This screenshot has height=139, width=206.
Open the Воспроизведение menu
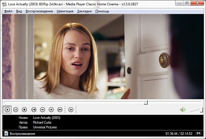pos(39,11)
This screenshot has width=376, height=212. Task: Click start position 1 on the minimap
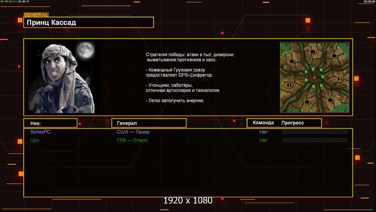(x=289, y=85)
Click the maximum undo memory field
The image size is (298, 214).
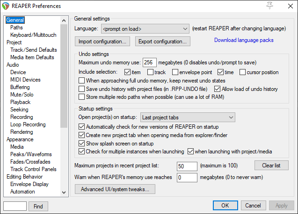(x=149, y=62)
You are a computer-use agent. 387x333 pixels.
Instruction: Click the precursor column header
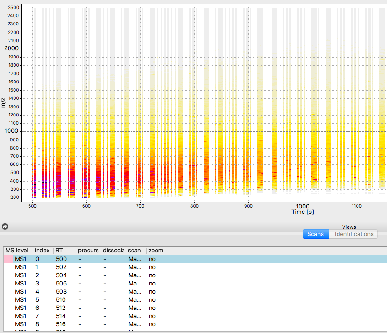click(x=88, y=250)
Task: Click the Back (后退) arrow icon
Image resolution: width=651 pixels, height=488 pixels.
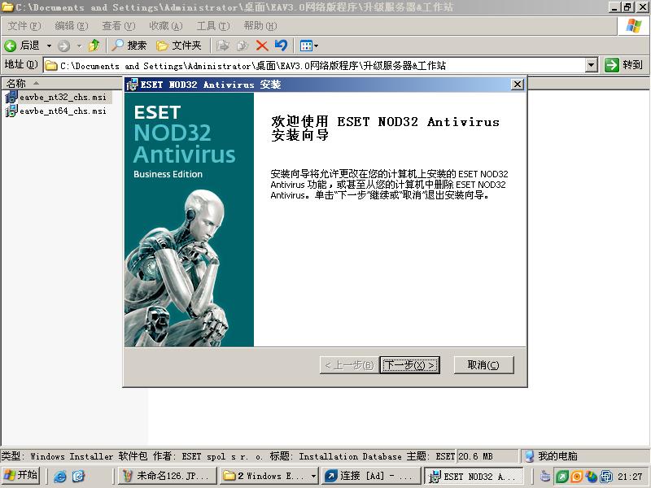Action: coord(11,46)
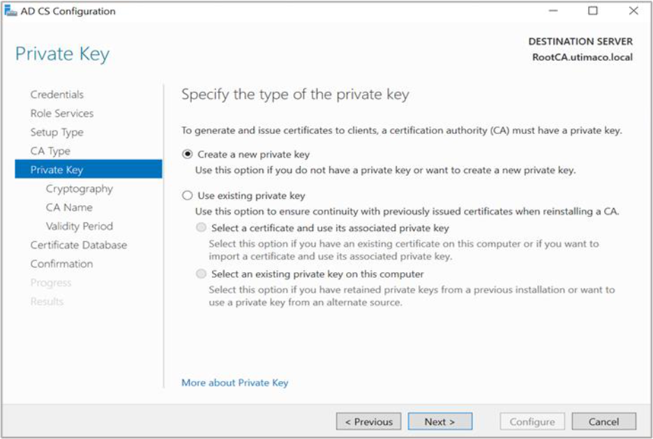The image size is (653, 439).
Task: Choose Select a certificate and use its key
Action: pos(202,228)
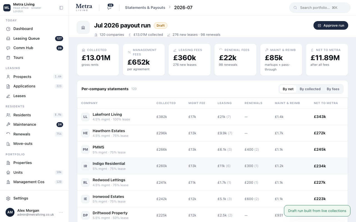This screenshot has width=356, height=222.
Task: Collapse the sidebar panel icon
Action: [61, 8]
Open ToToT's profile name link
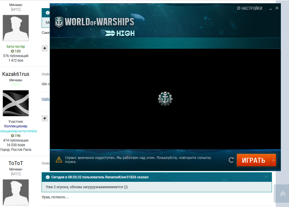 pos(16,163)
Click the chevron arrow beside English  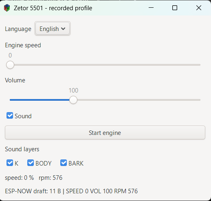point(63,29)
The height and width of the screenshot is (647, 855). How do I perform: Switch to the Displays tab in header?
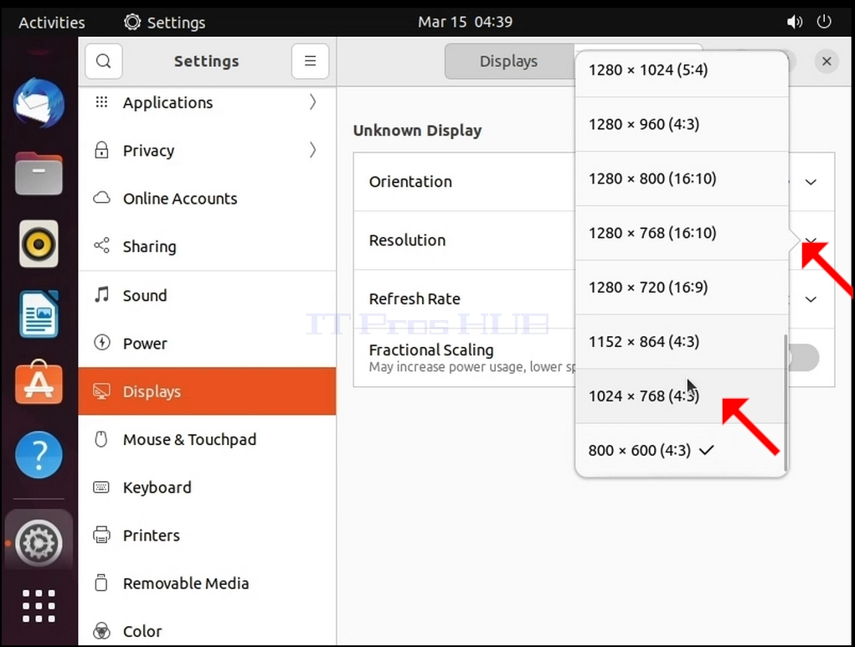pyautogui.click(x=509, y=61)
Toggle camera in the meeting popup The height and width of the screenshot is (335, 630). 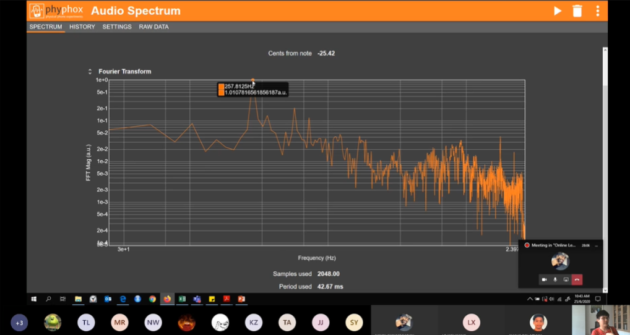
******************************
Leaving the pictures aside, copy exactly and only the lines from the one holding "The height and width of the screenshot is (647, 855)." through the final line of the data, both ends kept.

• **Answer section**:
The height and width of the screenshot is (647, 855). How do I perform: Switch to the Displays tab in header?
pyautogui.click(x=509, y=61)
Toggle camera in the meeting popup The height and width of the screenshot is (335, 630). 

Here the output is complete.